As the years went by I still thought they were beautiful, but could not imagine ever having a lifestyle where doilies would fit in. I never told Grandma this, though, and she continued to give them to me on a regular basis. I wasn't quite sure what to do with them, so I kept putting them away carefully. When she also gave me the glory box, I put all the doilies into that. And when I left home, I left the box at my brother's house.

And there it stayed, a sad symbol of the sort of person my grandma had hoped I would become. I don't think I really understood that at the time, though. I just thought it was the sort of things very old grandmas did. It always seemed to me that my grandma was from another world, and in a way she was. She was born at the end of the 19th century, and was in her seventies by the time I was born. She was always old, as far as I was concerned, and her way of thinking was mysterious to me. I didn't expect to understand her, although I loved her dearly.

The doilies have languished at my brother's house ever since I left home, still carefully wrapped in tissue paper even though I told my sister-in-law she could use them if she wanted to.

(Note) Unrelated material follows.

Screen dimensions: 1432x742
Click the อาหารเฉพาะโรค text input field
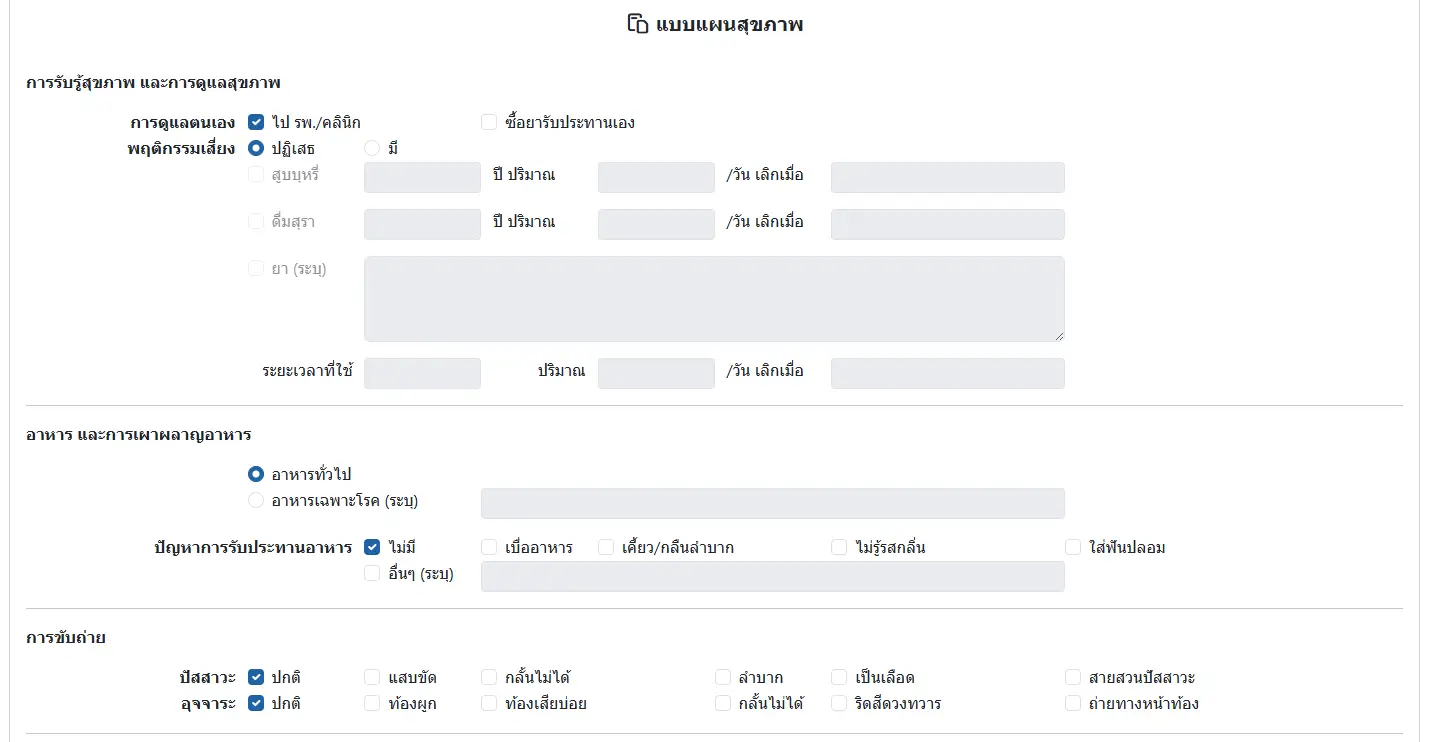point(772,504)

I guess she is not a doily person either. Most of them are a lovely sort of antique-looking ecru, but the ones Grandma made when she was nearing the end of her life are a lurid pink. The stitching is still delicate and beautiful, but the colour is almost frightening. There are not so many of those.

Each doily represents many long hours of patient work.

My grandma died when she was 94, about 20 years ago. I had forgotten about the doilies until just now when I was looking at Carrie's pictures. The picture of the quilt, and Carrie's story about it, made me think.

Doilies do not in any way fit into a Japanese home, but I adored my grandma, and I have now decided that ONE DAY I will have a doily lifestyle. I do not care who laughs at me, or how ill the pink makes people feel. They will have to get over it. Every stitch in those doilies was made with love, by my own little ancient grandma, especially for me.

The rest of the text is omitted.